Brette’s fingers hovered motionless over the screen.

  Let me know if she changes her mind, she finally wrote.

  She finished her salad and then headed back inside to ask for Monday and Tuesday off to visit an old friend in New Mexico.

  RMS QUEEN MARY

  THE NORTH ATLANTIC

  FEBRUARY 1946

  The children’s whimpers draw me as much as their laughter did earlier in the day. I long for the ocean beneath us to be at peace, to be still, but it is in one of its rollicking moods. The littlest ones do not mind, but the older children cling to ashen-faced mothers who wonder if the entire crossing will be like this.

  They put the youngest to bed in little cots made of net attached to their bunks and now they hope that the rocking sea will hasten sleep. And for most, it does. I hover over them, watching as they drift into slumber, first the children, then their mothers.

  These passengers are not like the men in uniforms. There are no more U-boats looking for us, no more zigzag crossings. No one stands by the gun.

  Dream of our new home in America! one of the mothers says to a child who refuses to shut his eyes. Dream of all the things we will do there. She kisses him and sings a song about lavender blue. Her voice is so beautiful.

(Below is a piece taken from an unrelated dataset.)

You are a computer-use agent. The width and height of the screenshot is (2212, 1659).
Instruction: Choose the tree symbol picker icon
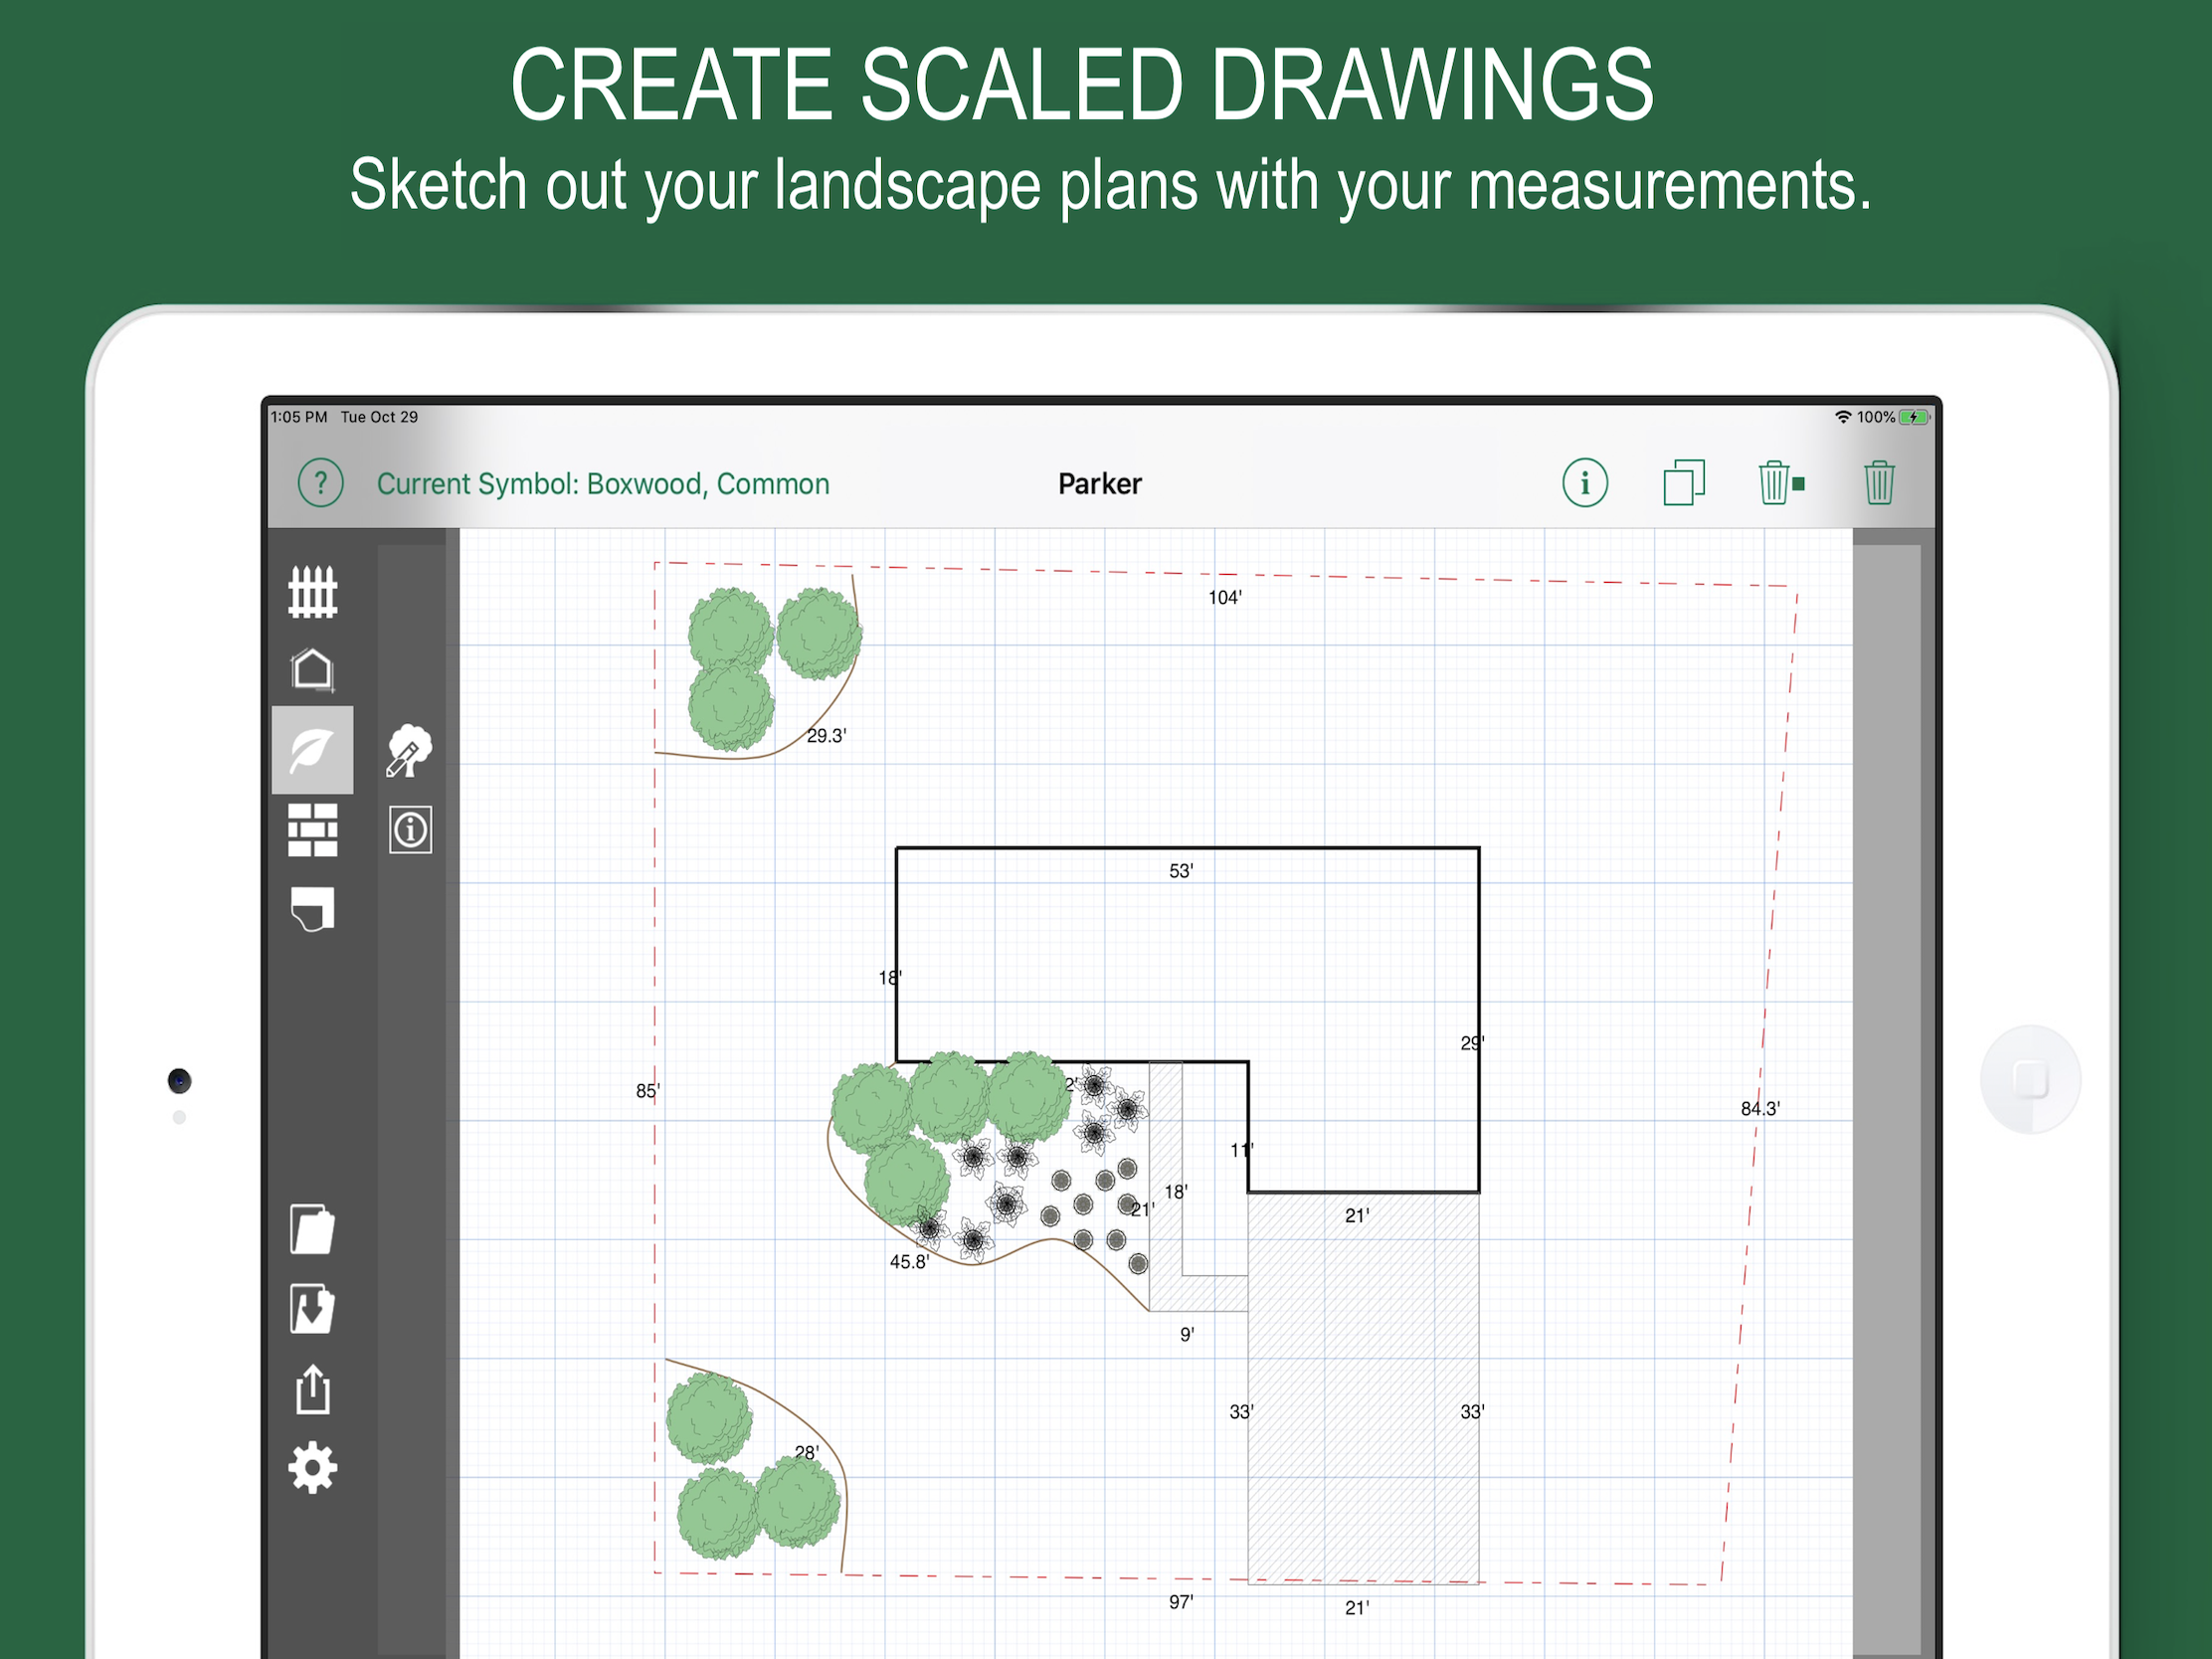(410, 751)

  I wish the mothers and their children would stay forever.

  Twenty-eight

  RMS QUEEN MARY

  1946

  The first night on the ship found many of the war brides unable to enjoy the evening meal of crème Argenteuil, halibut en souchet, and steamed cauliflower with mousseline, and not just because the menu was so highbrow. The undulating swells off the southern coast of Ireland made for a tipsy ride that sent many of the women to their cabins to writhe and moan on the bunks.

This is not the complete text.